The records should be repeated word for word, pictures excluded.

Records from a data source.
^^^^
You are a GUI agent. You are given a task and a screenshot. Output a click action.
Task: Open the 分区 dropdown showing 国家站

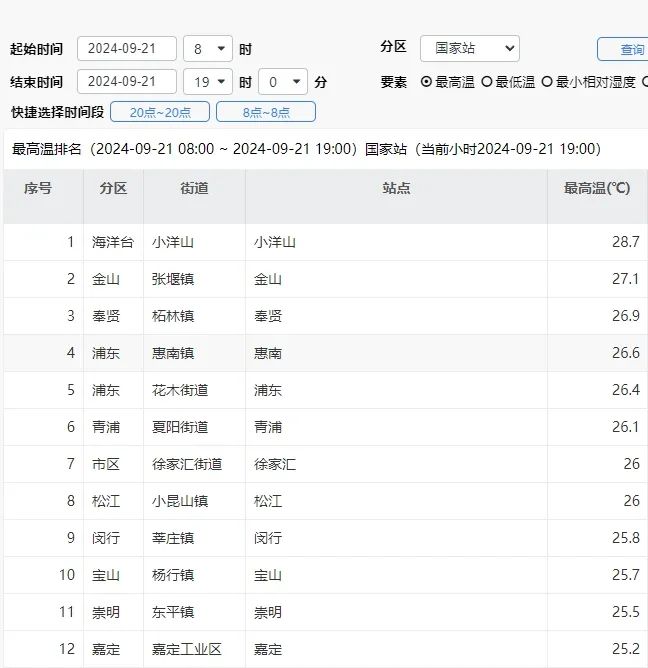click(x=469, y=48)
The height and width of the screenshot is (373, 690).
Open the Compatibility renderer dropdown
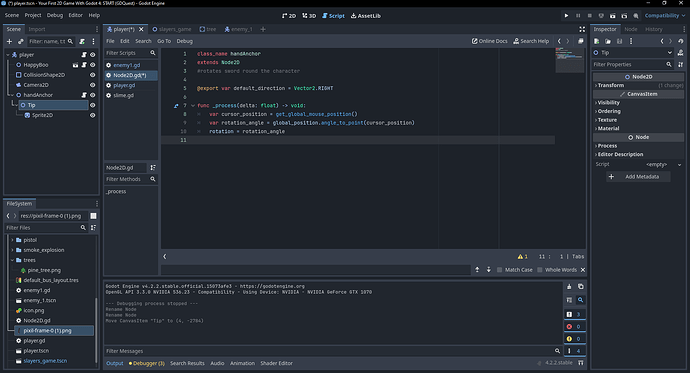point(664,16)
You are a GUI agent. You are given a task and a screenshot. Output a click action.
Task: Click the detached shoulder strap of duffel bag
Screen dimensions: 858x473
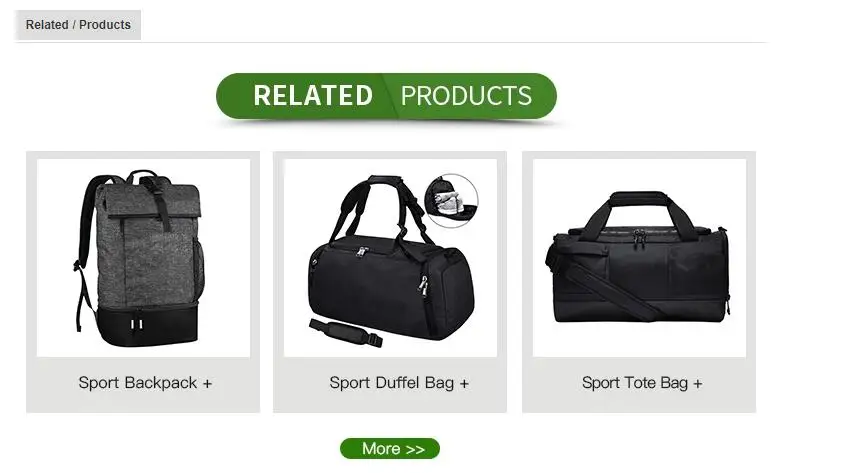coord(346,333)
^^^^
Answer.
You are a GUI agent. You are given a task and a screenshot. Output a click action.
Task: Open the 分区 dropdown showing 国家站

click(x=469, y=48)
The height and width of the screenshot is (373, 690).
Open the Compatibility renderer dropdown
point(664,16)
You are a GUI agent. You are given a task and a screenshot. Output a click action.
Task: Click the detached shoulder strap of duffel bag
Screen dimensions: 858x473
coord(346,333)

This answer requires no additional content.